A MOTHER is demanding better training for workers at a Worcester supermarket after a staff member “shouted” at her autistic son.

Kate Handley has refused offers of goodwill from Asda in St Martin’s Quarter after she said a cafe worker “laughed in her face” when she told him that her five-year-old was autistic.

Miss Handley, of Birch Avenue, Tolladine, was having lunch in the cafe on Monday December 9 with her three children – Calum, 12, Oliver, five, and Archie, 11 months – when she went to change her baby’s nappy.

While she was walking towards the bathroom, Oliver was following a few steps behind.

She said: “All I heard was somebody shouting and I turned round and saw my son had dropped a small piece of litter – a cookie wrapper out of Asda’s lunchbox range.

“And when I saw that he had done that I said I was sorry, and went to pick it up.

“The member of staff gritted his teeth and said Oli had just dropped it. I apologised again and he snatched it up and slammed it in the bin.”

After she had seated her children she went to speak to the member of staff.

She said she explained that Oliver was autistic and found it difficult in supermarkets and that she was not happy with how he spoke to her son.

“He just glared at me and said Oli was unsupervised and that he couldn’t have old people tripping on litter.

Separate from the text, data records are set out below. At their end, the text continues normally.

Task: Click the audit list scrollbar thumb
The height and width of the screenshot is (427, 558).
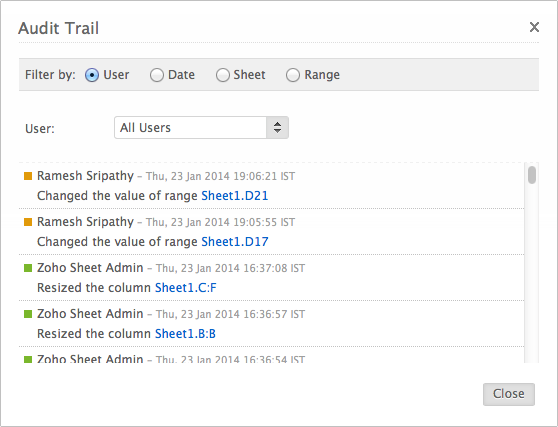Action: pos(532,175)
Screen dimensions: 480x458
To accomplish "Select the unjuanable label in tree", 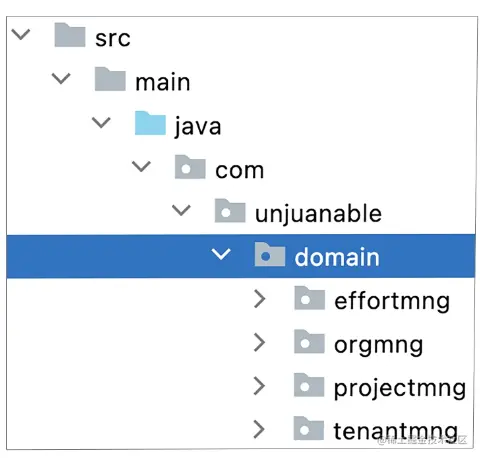I will (318, 214).
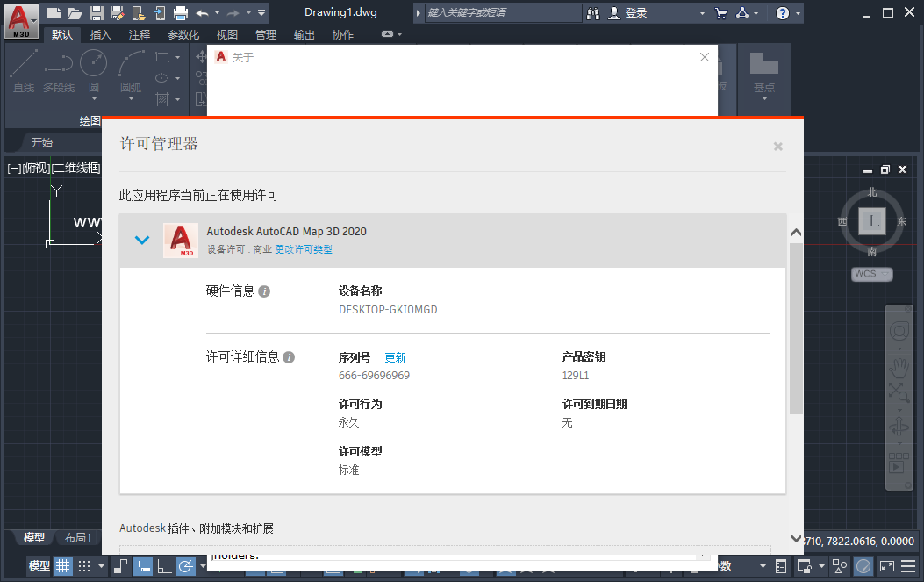Click the keyword search input field
The image size is (924, 582).
(503, 13)
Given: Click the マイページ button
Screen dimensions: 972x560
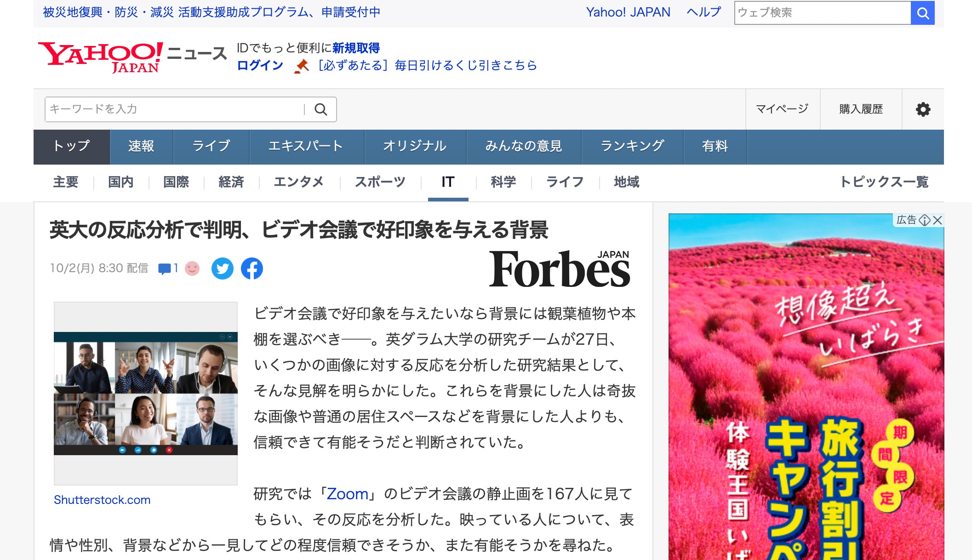Looking at the screenshot, I should point(782,109).
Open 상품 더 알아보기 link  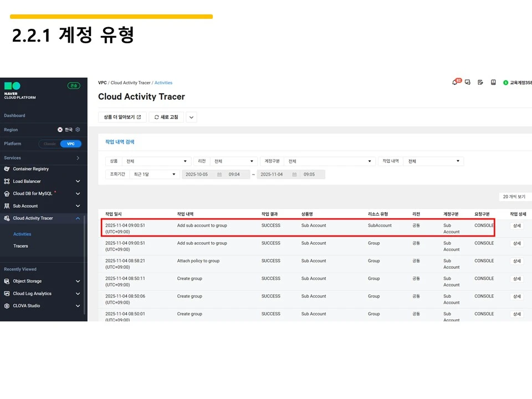click(121, 117)
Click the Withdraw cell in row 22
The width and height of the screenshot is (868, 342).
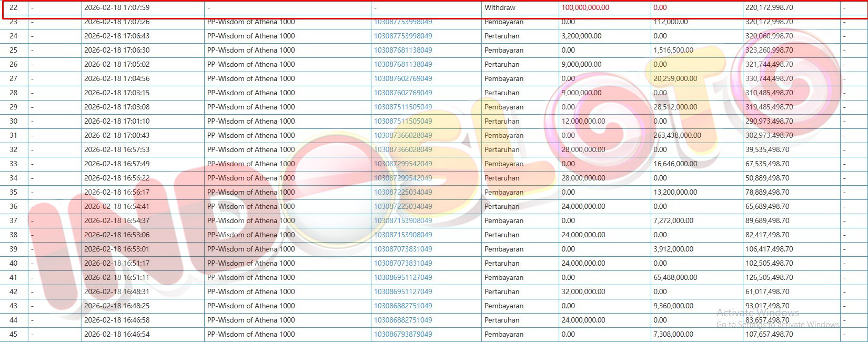tap(500, 7)
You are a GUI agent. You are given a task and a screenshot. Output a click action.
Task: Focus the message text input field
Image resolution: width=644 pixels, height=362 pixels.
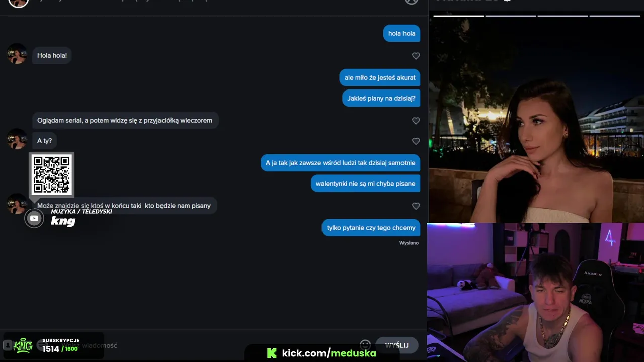click(x=201, y=345)
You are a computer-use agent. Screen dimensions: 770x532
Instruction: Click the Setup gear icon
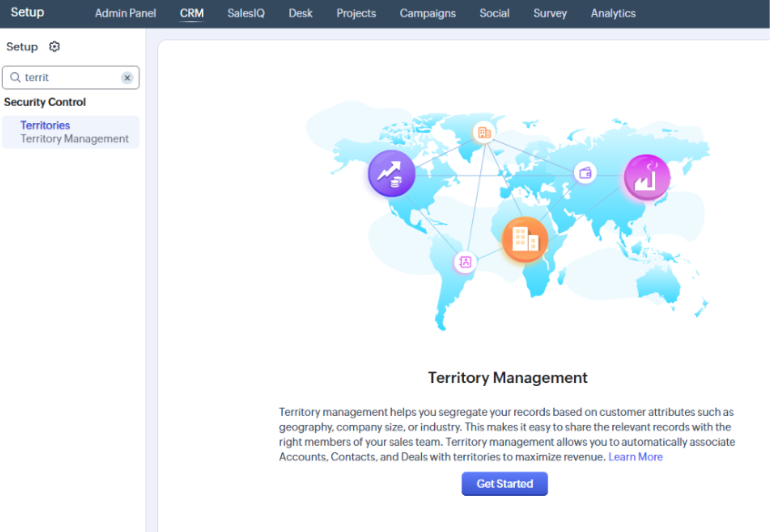54,46
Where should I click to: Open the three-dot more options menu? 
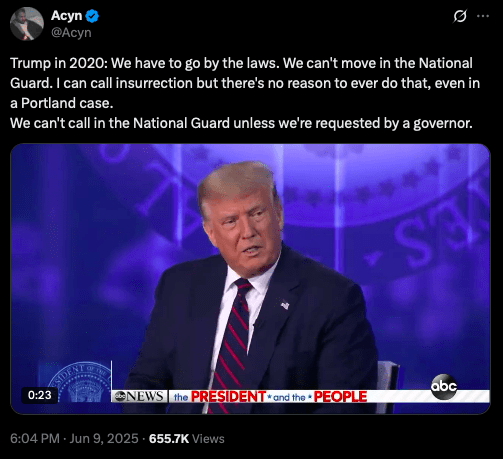(483, 16)
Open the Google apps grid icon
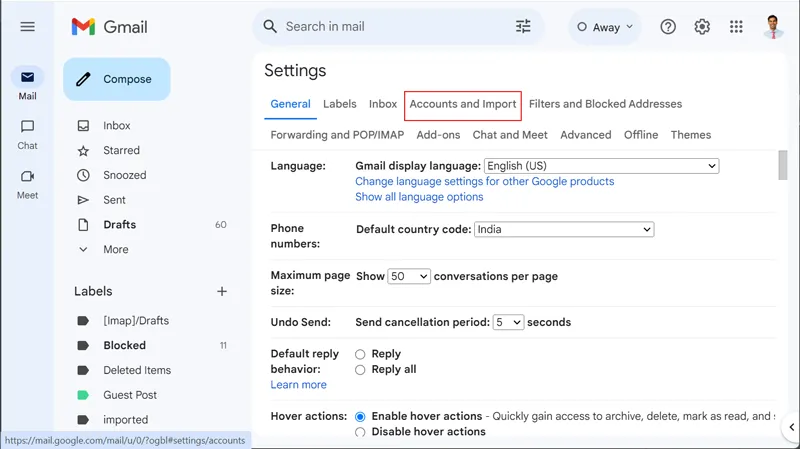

“I said I understood that but I apologised twice which he ignored, and then said he’s not naughty, he has a disability, and he laughed in my face.”

The store offered her a £5 goodwill voucher and Oliver his choice of toy but she refused and said she wanted a written apology and better training for staff so they could deal better with people who have disabilities.

A spokesman for Asda said the member of staff had to replace four meals for other people in the restaurant as the children were throwing food, and that although there was no CCTV in the cafe there was in the store itself and the children were seen unsupervised in the toy and DVD aisles.

He added: “We’d hate to upset anyone who visits our store. We’ve given Miss Handley a £5 gesture of goodwill and also offered her son a toy from the store. If she would like to get in touch with us again we’re more than happy to talk this through with her.”

Miss Handley denied that her children were throwing food and has written to the store management.